The Betrayers, by David Bezmozgis

The Betrayers, by David Bezmozgis

The Betrayers, by David Bezmozgis. Little, Brown and Company. 2014.

The Heroes And the Villains

The Betrayers is the latest book by one of our children as I call the little ones for whose freedom we, the Soviet immigrants, had braved extraordinary risks. The Betrayers is about the fearless dissidents in whose steps the rest followed. Some noteworthy authors arrived holding their parents’ hands. Now they try to understand and try to make the world understand the heroes and the villains, the costs and aftermaths of that era.

In the time of persecution and life-defining choices, the topic of betrayal is especially complex. It’s interwoven with issues of morality, revenge, justice, forgiveness.

David Bezmozgis depicts two days in the life of a former 1970’s Soviet refusenik turned hero-worshipped Israeli politician Baruch Kotler. Aside from the scandal that hounds the protagonist, the novel is based on the life of a prominent Soviet dissident. While the author shares with the readers the political views of the characters and the political background of the events, the book remains neutral and the drama remains human. The seemingly simple plot takes place decades after Kotler’s dissident and Gulag years.

Sixty-something Kotler and his young mistress travel to a rundown Crimean town where he had vacationed as a young boy. This is his way to avoid the media blitz to expose his affair as payback for not backing down from his political stand. In Crimea, he runs into Vladimir Tankilevich who had informed on him to the KGB 40 years before.

In the eyes of the beholder

As former roommates and confidantes confront each other, each is convinced that he suffered more. Kotler’s life is “shorn of thirteen years” spent in the Gulag. During these years his parents died. The long separation fractured his marriage. “There is no compensation for such losses.”

Far from remorseful, Tankilevich, too, sees himself as a victim. He sacrificed his conscience to win amnesty from the KGB for his criminally-minded brother. He ended up sick, humiliated, and hopeless while Kotler “benefited from this Gulag” that earned him his exalted status.

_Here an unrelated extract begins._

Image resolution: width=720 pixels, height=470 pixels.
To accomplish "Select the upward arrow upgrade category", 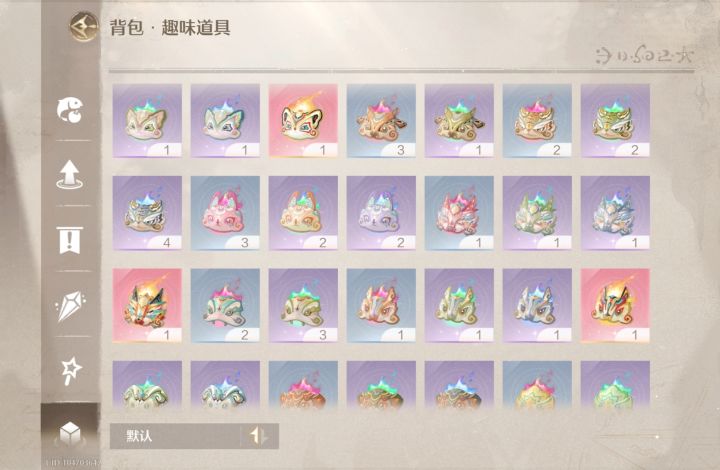I will coord(69,174).
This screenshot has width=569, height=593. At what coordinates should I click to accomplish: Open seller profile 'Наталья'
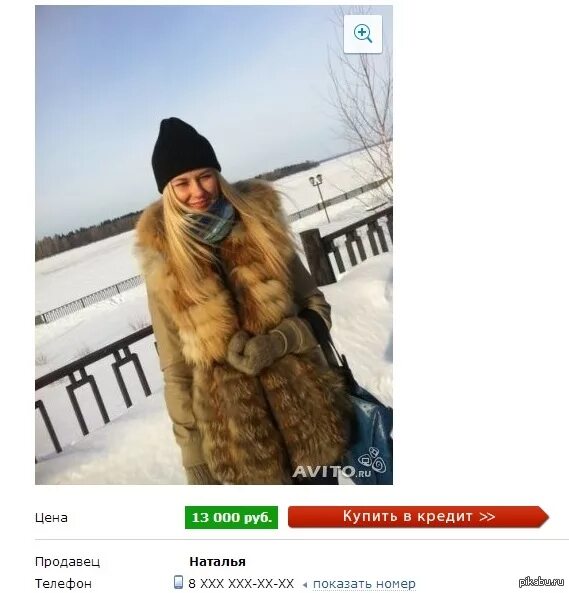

Kotler is a man of principle, to a fault. “There are matters of principle where you cannot compromise. Under any circumstances” is his credo. He refuses to adapt to the Soviet system. With his life at stake, he refuses to inform on others in the Gulag. He refuses to be politically blackmailed. He refuses to forgive Tankilevich. On all counts, Kotler deserves his reputation as a hero and a saint.

Saints or Betrayers?

“A saint loved the world more than any single person, while a man loved one person more than the whole world.” Could Kotler be also a flawed man? He betrays his wife who was instrumental in his release from the camp and his elevation to a household name. He betrays his daughter by having an affair with her friend. Though not resentful toward Tankileich any longer, he shows no mercy to him. Not capable of confronting the wreckage he caused he runs away leaving his family to discover his affair and his disgrace from the newspapers.

So, does the plural in the title of the book refer to Kotler, too, as a betrayer? The author wants the reader to consider this question and many others. What is the cost of rigidly sticking to one’s principles? Is there absolute truth, fairness, justice, loyalty? Are people what they seem? Are we all betrayers?